Semarang, JatengNews.id– Mahasiswa Kuliah Kerja Nyata (KKN) MIT UIN Walisongo Arunika menggelar edukasi “Stop Bullying” di tiga sekolah di Gedanganak, Kecamatan Ungaran Timur, Kabupaten Semarang, pada Selasa-Kamis (28–30/07/2026).
Kegiatan melalui program KKN Mengajar tersebut bertujuan meningkatkan pemahaman siswa tentang bullying serta mendorong terciptanya lingkungan sekolah yang aman dan nyaman.
Edukasi pertama berlangsung di SD Negeri 01 Gedanganak, Selasa (28/07/2026), dengan sasaran siswa kelas 1 hingga kelas 6. Mahasiswa KKN menyampaikan materi mengenai bentuk dan dampak bullying melalui permainan edukatif dan kegiatan bernyanyi.
Kegiatan berlanjut di SD Negeri 03 Gedanganak, Rabu (29/07/2026), dengan peserta siswa kelas 3 hingga kelas 5. Siswa diajak mengenali tindakan perundungan dan memahami pentingnya menghargai teman melalui metode pembelajaran yang interaktif.

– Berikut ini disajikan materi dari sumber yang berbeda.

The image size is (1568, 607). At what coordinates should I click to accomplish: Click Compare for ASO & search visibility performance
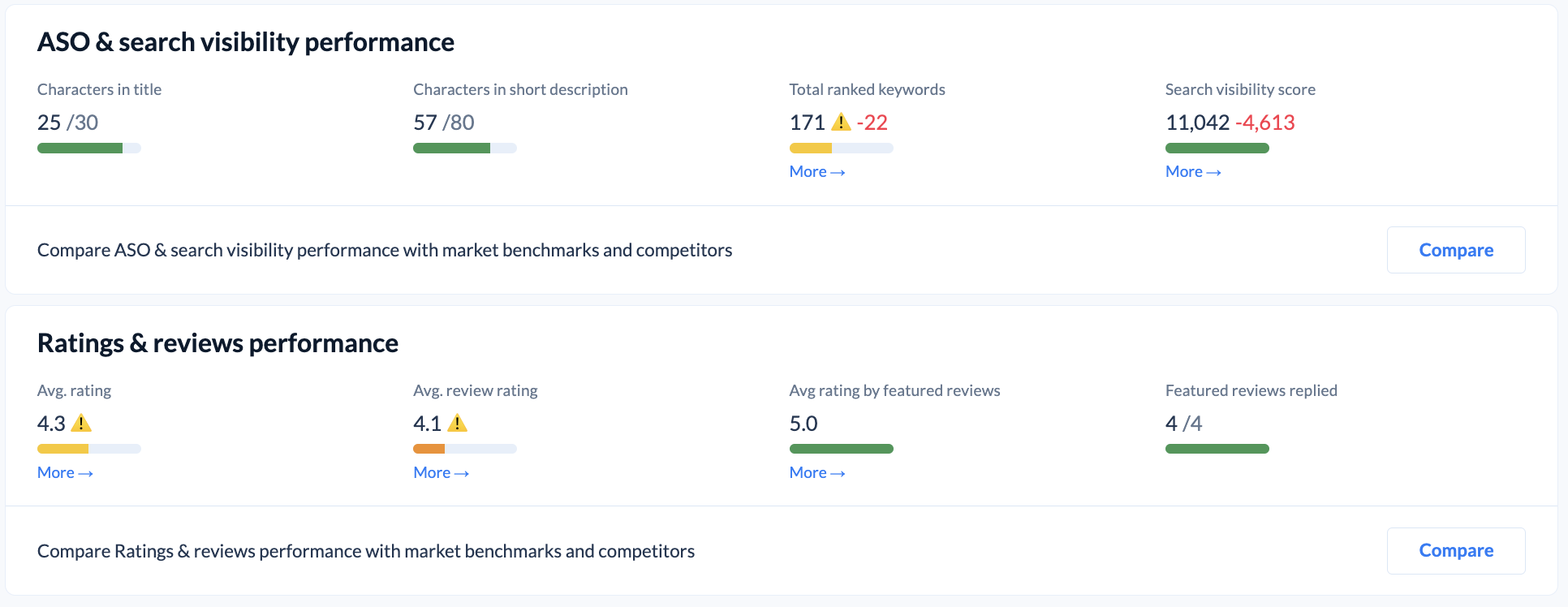click(1455, 250)
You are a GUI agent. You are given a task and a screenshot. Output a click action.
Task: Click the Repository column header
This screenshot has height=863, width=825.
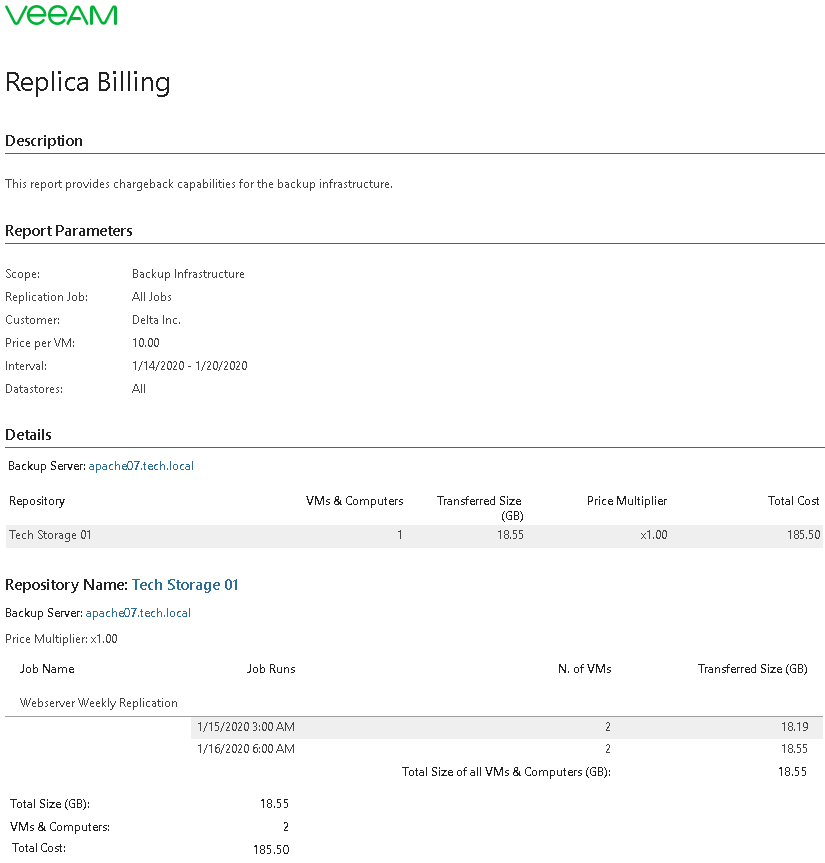[x=37, y=501]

Pada hari terakhir, Kamis (30/07/2026), edukasi dilaksanakan di MIS Gedanganak untuk siswa kelas 4. Selain materi Stop Bullying, mahasiswa KKN mengenalkan mindfulness sederhana untuk membantu siswa mengenali perasaan dan mengelola emosi.
“Setiap orang berhak diperlakukan dengan baik dan dihargai. Kami juga mengajak mereka untuk lebih peduli terhadap teman, tidak melakukan perundungan, serta berani menyampaikan kepada guru atau orang dewasa jika melihat maupun mengalami bullying,” ujar Nayla Saada, mahasiswa KKN MIT Arunika.
Dalam kegiatan tersebut, siswa juga didorong untuk berani mencari bantuan apabila mengalami atau menyaksikan bullying. Mahasiswa KKN menekankan bahwa pencegahan perundungan membutuhkan kepedulian bersama, baik dari siswa, guru, maupun lingkungan sekolah.
Penggunaan permainan, nyanyian, dan mindfulness membuat edukasi berlangsung lebih aktif dan sesuai dengan karakteristik anak. Melalui kegiatan ini, KKN MIT Arunika berharap siswa dapat menerapkan sikap saling menghargai dan peduli terhadap teman dalam kehidupan sehari-hari.
Program KKN Mengajar tersebut menjadi salah satu kontribusi KKN MIT Arunika dalam mendukung terciptanya lingkungan pendidikan yang ramah dan aman bagi anak. Edukasi anti-bullying diharapkan dapat membantu membangun budaya sekolah yang bebas dari perundungan.